• _Data for this exercise_:
▼
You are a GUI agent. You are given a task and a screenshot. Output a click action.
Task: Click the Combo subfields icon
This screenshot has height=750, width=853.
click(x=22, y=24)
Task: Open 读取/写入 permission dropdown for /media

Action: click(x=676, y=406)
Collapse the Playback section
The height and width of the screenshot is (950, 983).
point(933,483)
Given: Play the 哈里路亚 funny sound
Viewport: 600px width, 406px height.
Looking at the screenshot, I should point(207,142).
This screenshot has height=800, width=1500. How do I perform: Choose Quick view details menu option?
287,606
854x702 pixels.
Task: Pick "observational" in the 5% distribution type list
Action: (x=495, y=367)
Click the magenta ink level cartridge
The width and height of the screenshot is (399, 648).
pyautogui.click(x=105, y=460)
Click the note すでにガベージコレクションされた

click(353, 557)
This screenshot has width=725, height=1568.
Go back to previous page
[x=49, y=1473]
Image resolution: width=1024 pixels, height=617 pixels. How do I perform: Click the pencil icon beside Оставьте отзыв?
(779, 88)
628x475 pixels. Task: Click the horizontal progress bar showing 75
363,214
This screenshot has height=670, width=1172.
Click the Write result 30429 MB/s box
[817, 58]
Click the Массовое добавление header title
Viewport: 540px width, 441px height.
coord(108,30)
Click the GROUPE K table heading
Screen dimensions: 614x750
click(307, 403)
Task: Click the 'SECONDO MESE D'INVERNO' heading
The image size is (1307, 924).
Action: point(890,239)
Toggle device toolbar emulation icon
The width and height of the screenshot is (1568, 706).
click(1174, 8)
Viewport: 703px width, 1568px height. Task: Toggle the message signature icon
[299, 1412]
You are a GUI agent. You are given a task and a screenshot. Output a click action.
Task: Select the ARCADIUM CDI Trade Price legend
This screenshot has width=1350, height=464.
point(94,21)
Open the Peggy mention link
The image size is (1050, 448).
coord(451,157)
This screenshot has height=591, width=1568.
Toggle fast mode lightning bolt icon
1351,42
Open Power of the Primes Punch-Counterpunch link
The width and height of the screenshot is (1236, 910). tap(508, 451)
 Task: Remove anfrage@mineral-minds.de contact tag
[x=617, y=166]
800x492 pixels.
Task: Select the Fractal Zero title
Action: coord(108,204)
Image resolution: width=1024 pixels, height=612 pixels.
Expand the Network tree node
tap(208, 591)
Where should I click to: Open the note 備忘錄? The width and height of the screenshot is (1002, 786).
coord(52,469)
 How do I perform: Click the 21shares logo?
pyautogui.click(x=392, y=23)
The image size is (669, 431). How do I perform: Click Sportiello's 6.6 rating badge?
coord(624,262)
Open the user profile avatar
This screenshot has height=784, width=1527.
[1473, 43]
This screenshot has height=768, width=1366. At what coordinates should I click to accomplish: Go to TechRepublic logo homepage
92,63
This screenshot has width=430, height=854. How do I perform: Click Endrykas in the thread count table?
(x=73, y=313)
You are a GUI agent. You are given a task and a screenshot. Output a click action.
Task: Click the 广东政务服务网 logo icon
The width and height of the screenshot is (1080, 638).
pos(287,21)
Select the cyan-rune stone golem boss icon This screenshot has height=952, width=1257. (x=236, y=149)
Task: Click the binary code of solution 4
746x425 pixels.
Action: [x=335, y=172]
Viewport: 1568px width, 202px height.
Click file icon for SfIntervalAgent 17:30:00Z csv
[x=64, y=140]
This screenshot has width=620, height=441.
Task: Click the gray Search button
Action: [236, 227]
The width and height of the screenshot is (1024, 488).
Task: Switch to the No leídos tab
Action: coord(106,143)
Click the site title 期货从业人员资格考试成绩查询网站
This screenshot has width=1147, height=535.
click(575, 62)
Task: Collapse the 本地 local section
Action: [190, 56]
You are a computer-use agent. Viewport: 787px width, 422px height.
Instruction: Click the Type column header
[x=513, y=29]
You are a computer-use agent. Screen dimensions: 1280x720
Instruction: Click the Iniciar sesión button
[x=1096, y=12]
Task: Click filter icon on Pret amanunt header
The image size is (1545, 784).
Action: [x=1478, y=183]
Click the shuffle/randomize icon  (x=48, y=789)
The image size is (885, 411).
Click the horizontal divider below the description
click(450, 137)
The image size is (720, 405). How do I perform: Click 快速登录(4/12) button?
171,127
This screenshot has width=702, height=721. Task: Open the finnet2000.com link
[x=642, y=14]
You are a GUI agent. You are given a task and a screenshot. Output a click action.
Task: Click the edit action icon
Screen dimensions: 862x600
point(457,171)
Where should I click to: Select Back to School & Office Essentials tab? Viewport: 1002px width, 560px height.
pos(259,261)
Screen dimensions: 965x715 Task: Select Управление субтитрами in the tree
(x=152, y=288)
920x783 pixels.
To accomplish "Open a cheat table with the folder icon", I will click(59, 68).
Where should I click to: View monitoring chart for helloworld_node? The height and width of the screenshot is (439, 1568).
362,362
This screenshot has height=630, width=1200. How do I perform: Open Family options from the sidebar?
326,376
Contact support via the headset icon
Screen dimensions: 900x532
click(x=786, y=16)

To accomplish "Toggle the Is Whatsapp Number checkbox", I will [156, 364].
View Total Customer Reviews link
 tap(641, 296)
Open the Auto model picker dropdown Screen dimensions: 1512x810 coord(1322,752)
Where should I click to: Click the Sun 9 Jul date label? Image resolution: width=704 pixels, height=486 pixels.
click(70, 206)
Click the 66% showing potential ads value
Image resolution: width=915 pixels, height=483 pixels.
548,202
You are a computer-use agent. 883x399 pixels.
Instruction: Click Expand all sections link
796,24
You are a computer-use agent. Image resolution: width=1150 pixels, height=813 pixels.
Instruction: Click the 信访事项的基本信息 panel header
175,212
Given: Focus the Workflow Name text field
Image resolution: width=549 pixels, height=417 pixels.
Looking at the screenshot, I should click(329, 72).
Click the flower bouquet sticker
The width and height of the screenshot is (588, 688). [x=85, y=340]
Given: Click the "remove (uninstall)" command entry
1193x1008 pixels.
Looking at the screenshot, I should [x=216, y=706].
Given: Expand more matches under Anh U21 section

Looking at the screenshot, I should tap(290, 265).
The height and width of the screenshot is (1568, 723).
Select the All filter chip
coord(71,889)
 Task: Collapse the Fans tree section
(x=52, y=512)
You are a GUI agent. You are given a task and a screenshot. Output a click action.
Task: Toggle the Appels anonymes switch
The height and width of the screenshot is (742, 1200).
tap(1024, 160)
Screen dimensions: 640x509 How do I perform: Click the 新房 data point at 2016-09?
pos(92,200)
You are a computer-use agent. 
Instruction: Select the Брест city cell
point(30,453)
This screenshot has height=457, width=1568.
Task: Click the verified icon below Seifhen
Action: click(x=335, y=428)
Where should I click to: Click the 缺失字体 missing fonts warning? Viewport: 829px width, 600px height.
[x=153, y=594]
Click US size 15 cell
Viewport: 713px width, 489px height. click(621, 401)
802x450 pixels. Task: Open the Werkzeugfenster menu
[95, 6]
▲
• _Problem to solve_:
Please repeat the entries above exactly as they read.

• _Expected answer_:
You are a GUI agent. You are given a task and a screenshot. Output a click action.
Task: Click the Combo subfields icon
This screenshot has height=750, width=853.
click(x=22, y=24)
Task: Open 读取/写入 permission dropdown for /media

Action: click(x=676, y=406)
Collapse the Playback section
The height and width of the screenshot is (950, 983).
point(933,483)
Given: Play the 哈里路亚 funny sound
Viewport: 600px width, 406px height.
Looking at the screenshot, I should point(207,142).
This screenshot has height=800, width=1500. How do I perform: Choose Quick view details menu option?
287,606
854x702 pixels.
Task: Pick "observational" in the 5% distribution type list
Action: (x=495, y=367)
Click the magenta ink level cartridge
The width and height of the screenshot is (399, 648).
pyautogui.click(x=105, y=460)
Click the note すでにガベージコレクションされた

click(353, 557)
This screenshot has width=725, height=1568.
Go back to previous page
[x=49, y=1473]
Image resolution: width=1024 pixels, height=617 pixels. How do I perform: Click the pencil icon beside Оставьте отзыв?
(779, 88)
628x475 pixels. Task: Click the horizontal progress bar showing 75
363,214
This screenshot has height=670, width=1172.
Click the Write result 30429 MB/s box
[817, 58]
Click the Массовое добавление header title
Viewport: 540px width, 441px height.
coord(108,30)
Click the GROUPE K table heading
Screen dimensions: 614x750
click(307, 403)
Task: Click the 'SECONDO MESE D'INVERNO' heading
The image size is (1307, 924).
Action: point(890,239)
Toggle device toolbar emulation icon
The width and height of the screenshot is (1568, 706).
click(1174, 8)
Viewport: 703px width, 1568px height. Task: Toggle the message signature icon
[299, 1412]
You are a GUI agent. You are given a task and a screenshot. Output a click action.
Task: Select the ARCADIUM CDI Trade Price legend
This screenshot has width=1350, height=464.
point(94,21)
Open the Peggy mention link
The image size is (1050, 448).
coord(451,157)
This screenshot has height=591, width=1568.
Toggle fast mode lightning bolt icon
1351,42
Open Power of the Primes Punch-Counterpunch link
The width and height of the screenshot is (1236, 910). tap(508, 451)
 Task: Remove anfrage@mineral-minds.de contact tag
[x=617, y=166]
800x492 pixels.
Task: Select the Fractal Zero title
Action: coord(108,204)
Image resolution: width=1024 pixels, height=612 pixels.
Expand the Network tree node
tap(208, 591)
Where should I click to: Open the note 備忘錄? The width and height of the screenshot is (1002, 786).
coord(52,469)
 How do I perform: Click the 21shares logo?
pyautogui.click(x=392, y=23)
The image size is (669, 431). How do I perform: Click Sportiello's 6.6 rating badge?
coord(624,262)
Open the user profile avatar
This screenshot has height=784, width=1527.
[1473, 43]
This screenshot has height=768, width=1366. At what coordinates should I click to accomplish: Go to TechRepublic logo homepage
92,63
This screenshot has width=430, height=854. How do I perform: Click Endrykas in the thread count table?
(x=73, y=313)
You are a GUI agent. You are given a task and a screenshot. Output a click action.
Task: Click the 广东政务服务网 logo icon
The width and height of the screenshot is (1080, 638).
pos(287,21)
Select the cyan-rune stone golem boss icon This screenshot has height=952, width=1257. (x=236, y=149)
Task: Click the binary code of solution 4
746x425 pixels.
Action: [x=335, y=172]
Viewport: 1568px width, 202px height.
Click file icon for SfIntervalAgent 17:30:00Z csv
[x=64, y=140]
This screenshot has width=620, height=441.
Task: Click the gray Search button
Action: [236, 227]
The width and height of the screenshot is (1024, 488).
Task: Switch to the No leídos tab
Action: coord(106,143)
Click the site title 期货从业人员资格考试成绩查询网站
This screenshot has width=1147, height=535.
click(575, 62)
Task: Collapse the 本地 local section
Action: [190, 56]
You are a computer-use agent. Viewport: 787px width, 422px height.
Instruction: Click the Type column header
[x=513, y=29]
You are a computer-use agent. Screen dimensions: 1280x720
Instruction: Click the Iniciar sesión button
[x=1096, y=12]
Task: Click filter icon on Pret amanunt header
The image size is (1545, 784).
Action: [x=1478, y=183]
Click the shuffle/randomize icon  (x=48, y=789)
The image size is (885, 411).
Click the horizontal divider below the description
click(450, 137)
The image size is (720, 405). How do I perform: Click 快速登录(4/12) button?
171,127
This screenshot has width=702, height=721. Task: Open the finnet2000.com link
[x=642, y=14]
You are a GUI agent. You are given a task and a screenshot. Output a click action.
Task: Click the edit action icon
Screen dimensions: 862x600
point(457,171)
Where should I click to: Select Back to School & Office Essentials tab? Viewport: 1002px width, 560px height.
pos(259,261)
Screen dimensions: 965x715 Task: Select Управление субтитрами in the tree
(x=152, y=288)
920x783 pixels.
To accomplish "Open a cheat table with the folder icon", I will click(59, 68).
Where should I click to: View monitoring chart for helloworld_node? The height and width of the screenshot is (439, 1568).
362,362
This screenshot has height=630, width=1200. How do I perform: Open Family options from the sidebar?
326,376
Contact support via the headset icon
Screen dimensions: 900x532
click(x=786, y=16)

To accomplish "Toggle the Is Whatsapp Number checkbox", I will [156, 364].
View Total Customer Reviews link
 tap(641, 296)
Open the Auto model picker dropdown Screen dimensions: 1512x810 coord(1322,752)
Where should I click to: Click the Sun 9 Jul date label? Image resolution: width=704 pixels, height=486 pixels.
click(70, 206)
Click the 66% showing potential ads value
Image resolution: width=915 pixels, height=483 pixels.
548,202
You are a computer-use agent. 883x399 pixels.
Instruction: Click Expand all sections link
796,24
You are a computer-use agent. Image resolution: width=1150 pixels, height=813 pixels.
Instruction: Click the 信访事项的基本信息 panel header
175,212
Given: Focus the Workflow Name text field
Image resolution: width=549 pixels, height=417 pixels.
Looking at the screenshot, I should click(329, 72).
Click the flower bouquet sticker
The width and height of the screenshot is (588, 688). [x=85, y=340]
Given: Click the "remove (uninstall)" command entry
1193x1008 pixels.
Looking at the screenshot, I should [x=216, y=706].
Given: Expand more matches under Anh U21 section

Looking at the screenshot, I should tap(290, 265).
The height and width of the screenshot is (1568, 723).
Select the All filter chip
coord(71,889)
 Task: Collapse the Fans tree section
(x=52, y=512)
You are a GUI agent. You are given a task and a screenshot. Output a click action.
Task: Toggle the Appels anonymes switch
The height and width of the screenshot is (742, 1200).
tap(1024, 160)
Screen dimensions: 640x509 How do I perform: Click the 新房 data point at 2016-09?
pos(92,200)
You are a computer-use agent. 
Instruction: Select the Брест city cell
point(30,453)
This screenshot has height=457, width=1568.
Task: Click the verified icon below Seifhen
Action: click(x=335, y=428)
Where should I click to: Click the 缺失字体 missing fonts warning? Viewport: 829px width, 600px height.
[x=153, y=594]
Click US size 15 cell
Viewport: 713px width, 489px height. click(621, 401)
802x450 pixels. Task: Open the Werkzeugfenster menu
[95, 6]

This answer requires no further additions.